- [Written exercise]
Rewrite the rows from the line with "Select the 3.810.000" to the line with "Point to the 20,2%", substituting "viewers" for "spectators" and leaving everything else unchanged.

= = = = = = =

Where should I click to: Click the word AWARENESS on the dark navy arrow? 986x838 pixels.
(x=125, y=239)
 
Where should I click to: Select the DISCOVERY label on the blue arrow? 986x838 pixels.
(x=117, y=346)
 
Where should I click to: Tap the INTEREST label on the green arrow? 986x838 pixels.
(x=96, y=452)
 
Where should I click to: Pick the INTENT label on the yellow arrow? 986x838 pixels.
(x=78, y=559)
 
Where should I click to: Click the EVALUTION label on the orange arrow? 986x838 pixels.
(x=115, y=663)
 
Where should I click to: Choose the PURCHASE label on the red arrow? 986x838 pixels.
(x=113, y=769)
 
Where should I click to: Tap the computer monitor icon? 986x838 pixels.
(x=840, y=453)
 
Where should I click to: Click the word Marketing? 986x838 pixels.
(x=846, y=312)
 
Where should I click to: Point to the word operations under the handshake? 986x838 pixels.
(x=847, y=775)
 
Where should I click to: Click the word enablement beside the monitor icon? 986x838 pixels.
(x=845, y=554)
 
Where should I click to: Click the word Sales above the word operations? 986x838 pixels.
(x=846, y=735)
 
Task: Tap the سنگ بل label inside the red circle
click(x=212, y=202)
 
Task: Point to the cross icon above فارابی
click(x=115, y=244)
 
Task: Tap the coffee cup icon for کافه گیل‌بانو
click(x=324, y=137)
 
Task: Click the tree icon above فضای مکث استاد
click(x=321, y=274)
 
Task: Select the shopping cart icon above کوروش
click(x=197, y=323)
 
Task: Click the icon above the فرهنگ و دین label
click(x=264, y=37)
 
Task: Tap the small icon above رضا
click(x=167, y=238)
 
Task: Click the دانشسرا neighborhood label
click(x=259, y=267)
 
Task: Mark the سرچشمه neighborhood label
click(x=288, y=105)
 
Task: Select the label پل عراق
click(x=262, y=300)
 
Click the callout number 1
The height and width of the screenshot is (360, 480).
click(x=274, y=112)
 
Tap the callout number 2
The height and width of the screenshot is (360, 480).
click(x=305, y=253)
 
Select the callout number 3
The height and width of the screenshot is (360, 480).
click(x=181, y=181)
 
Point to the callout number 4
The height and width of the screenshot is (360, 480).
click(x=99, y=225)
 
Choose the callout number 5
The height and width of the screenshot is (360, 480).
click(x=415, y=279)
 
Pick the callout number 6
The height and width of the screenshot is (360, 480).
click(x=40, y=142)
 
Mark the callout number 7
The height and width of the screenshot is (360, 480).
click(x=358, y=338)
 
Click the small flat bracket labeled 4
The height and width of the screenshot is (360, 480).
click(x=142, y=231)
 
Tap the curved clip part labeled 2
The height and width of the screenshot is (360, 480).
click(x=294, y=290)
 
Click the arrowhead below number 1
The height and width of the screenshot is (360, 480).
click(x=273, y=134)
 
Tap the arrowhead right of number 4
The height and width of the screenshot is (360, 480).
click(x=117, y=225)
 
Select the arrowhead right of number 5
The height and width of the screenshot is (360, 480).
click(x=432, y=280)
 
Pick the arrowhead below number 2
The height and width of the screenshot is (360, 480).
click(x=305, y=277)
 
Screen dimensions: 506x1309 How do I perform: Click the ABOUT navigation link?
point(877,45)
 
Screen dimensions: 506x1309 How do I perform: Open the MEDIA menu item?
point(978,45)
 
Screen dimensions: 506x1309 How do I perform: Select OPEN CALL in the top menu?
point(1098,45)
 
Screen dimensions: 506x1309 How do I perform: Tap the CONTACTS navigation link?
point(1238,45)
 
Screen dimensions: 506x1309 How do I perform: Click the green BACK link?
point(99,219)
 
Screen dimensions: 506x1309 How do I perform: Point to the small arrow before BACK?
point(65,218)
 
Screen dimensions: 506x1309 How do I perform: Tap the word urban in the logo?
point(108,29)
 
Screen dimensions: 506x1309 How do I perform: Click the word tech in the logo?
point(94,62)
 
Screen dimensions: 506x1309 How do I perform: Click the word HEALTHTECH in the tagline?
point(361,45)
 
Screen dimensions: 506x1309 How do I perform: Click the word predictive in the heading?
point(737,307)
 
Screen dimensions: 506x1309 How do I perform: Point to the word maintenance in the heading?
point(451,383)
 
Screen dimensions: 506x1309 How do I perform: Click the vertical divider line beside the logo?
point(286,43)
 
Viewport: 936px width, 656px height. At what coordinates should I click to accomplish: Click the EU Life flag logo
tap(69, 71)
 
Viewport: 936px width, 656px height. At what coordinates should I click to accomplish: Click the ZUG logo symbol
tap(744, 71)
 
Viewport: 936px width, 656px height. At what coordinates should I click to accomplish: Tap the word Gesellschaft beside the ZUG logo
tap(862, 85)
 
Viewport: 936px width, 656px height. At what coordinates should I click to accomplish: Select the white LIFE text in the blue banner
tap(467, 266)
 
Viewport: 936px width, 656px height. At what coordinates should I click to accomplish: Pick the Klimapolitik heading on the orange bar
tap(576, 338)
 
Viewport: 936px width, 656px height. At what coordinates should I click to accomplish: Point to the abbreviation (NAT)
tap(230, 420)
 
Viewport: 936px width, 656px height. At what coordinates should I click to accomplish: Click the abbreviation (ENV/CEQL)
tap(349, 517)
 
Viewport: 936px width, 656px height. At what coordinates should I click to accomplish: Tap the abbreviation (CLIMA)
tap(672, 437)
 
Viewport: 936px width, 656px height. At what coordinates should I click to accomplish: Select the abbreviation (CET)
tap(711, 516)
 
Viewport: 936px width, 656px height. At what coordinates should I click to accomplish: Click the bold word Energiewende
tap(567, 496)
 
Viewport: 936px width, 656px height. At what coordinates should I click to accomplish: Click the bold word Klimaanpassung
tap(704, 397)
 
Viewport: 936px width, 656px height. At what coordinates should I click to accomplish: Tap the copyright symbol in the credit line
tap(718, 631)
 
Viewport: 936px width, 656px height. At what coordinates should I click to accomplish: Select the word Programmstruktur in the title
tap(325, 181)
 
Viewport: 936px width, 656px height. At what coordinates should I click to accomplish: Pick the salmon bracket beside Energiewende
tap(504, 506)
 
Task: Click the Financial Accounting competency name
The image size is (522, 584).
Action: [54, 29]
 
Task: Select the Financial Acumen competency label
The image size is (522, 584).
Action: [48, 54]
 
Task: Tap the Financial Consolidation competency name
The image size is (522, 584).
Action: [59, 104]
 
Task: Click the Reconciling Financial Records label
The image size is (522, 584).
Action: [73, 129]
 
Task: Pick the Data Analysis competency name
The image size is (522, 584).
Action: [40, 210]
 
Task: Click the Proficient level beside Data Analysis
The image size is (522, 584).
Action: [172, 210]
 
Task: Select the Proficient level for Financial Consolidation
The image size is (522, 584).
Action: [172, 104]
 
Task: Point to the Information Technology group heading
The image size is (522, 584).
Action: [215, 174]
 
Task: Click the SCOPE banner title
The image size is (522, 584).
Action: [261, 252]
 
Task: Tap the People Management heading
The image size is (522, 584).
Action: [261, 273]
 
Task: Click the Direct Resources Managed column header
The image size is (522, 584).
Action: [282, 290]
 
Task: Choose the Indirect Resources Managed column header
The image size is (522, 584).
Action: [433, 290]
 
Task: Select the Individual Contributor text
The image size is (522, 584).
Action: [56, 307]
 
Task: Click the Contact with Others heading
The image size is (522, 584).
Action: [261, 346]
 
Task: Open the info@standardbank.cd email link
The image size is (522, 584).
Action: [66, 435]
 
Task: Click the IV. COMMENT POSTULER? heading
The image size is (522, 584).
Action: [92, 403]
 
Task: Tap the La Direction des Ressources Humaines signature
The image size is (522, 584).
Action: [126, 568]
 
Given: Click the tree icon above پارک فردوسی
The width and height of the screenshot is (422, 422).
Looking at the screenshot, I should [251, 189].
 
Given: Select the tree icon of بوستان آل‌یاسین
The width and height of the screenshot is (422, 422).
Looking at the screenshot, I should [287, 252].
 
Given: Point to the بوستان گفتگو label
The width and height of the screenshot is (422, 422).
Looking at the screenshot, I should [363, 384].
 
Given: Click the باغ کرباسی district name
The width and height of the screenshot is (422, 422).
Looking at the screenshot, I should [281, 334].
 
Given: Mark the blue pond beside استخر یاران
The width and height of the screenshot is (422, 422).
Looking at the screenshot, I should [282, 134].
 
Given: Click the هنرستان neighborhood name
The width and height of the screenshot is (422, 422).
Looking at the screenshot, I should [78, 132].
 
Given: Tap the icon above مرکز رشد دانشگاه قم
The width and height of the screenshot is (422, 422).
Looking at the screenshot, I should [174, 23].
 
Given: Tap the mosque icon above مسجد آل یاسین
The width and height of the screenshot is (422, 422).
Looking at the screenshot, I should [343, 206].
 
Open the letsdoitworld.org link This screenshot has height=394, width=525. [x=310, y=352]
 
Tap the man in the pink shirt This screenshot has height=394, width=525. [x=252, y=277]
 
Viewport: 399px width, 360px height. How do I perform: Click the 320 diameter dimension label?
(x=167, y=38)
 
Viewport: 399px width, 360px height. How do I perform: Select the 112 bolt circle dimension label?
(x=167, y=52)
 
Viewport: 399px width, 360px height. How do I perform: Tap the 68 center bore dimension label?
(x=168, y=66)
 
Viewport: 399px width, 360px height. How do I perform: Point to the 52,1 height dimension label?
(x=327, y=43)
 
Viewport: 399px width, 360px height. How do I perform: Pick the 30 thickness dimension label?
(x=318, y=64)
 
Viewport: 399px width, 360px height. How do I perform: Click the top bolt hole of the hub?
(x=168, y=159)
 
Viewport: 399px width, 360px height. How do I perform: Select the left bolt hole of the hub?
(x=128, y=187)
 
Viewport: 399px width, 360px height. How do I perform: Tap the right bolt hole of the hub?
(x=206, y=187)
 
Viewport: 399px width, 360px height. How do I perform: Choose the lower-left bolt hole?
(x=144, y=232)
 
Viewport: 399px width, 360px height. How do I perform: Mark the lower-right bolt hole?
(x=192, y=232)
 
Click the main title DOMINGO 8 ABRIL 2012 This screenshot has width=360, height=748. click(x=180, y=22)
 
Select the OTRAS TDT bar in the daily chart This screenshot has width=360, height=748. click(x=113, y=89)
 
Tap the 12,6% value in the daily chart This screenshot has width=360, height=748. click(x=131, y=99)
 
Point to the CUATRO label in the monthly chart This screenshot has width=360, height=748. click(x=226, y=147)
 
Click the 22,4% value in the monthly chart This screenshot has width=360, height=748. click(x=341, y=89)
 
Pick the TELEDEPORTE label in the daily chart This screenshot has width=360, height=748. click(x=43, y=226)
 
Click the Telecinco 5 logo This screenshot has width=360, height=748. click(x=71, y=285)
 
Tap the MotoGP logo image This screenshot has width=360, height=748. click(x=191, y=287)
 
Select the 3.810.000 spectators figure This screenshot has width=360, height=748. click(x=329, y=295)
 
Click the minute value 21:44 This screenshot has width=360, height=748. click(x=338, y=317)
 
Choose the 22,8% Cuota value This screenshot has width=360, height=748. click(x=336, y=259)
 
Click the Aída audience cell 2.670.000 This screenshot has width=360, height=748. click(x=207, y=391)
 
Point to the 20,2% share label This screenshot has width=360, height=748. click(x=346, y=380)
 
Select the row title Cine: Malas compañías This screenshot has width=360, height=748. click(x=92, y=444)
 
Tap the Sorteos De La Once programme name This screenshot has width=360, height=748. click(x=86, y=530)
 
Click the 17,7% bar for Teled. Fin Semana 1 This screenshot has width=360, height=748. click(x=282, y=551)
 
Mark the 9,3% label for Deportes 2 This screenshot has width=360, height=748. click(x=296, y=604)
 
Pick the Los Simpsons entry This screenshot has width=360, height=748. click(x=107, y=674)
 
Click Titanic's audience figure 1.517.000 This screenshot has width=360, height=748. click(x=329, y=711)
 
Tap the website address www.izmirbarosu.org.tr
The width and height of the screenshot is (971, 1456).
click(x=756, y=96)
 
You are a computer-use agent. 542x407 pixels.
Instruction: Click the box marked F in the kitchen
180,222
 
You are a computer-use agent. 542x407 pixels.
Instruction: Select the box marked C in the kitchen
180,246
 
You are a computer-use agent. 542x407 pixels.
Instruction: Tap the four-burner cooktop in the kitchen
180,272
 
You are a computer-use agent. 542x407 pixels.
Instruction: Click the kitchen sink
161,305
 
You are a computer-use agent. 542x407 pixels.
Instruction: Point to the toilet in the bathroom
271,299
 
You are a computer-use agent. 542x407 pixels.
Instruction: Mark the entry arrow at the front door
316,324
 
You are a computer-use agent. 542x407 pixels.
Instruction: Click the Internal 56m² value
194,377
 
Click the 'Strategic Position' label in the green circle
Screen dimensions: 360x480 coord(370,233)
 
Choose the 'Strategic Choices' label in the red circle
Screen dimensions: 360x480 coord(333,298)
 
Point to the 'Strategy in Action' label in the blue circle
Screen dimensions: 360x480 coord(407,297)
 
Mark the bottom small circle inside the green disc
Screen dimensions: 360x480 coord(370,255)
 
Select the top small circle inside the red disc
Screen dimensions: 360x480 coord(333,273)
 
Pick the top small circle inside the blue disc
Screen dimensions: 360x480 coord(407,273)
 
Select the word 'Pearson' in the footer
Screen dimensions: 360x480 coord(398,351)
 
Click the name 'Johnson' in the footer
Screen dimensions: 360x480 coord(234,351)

= = = = = = =

- [Output for this task]
Select the 3.810.000 viewers figure This screenshot has width=360, height=748. click(x=329, y=295)
 
Click the minute value 21:44 This screenshot has width=360, height=748. click(x=338, y=317)
 
Choose the 22,8% Cuota value This screenshot has width=360, height=748. click(x=336, y=259)
 
Click the Aída audience cell 2.670.000 This screenshot has width=360, height=748. click(x=207, y=391)
 
Point to the 20,2% share label This screenshot has width=360, height=748. click(x=346, y=380)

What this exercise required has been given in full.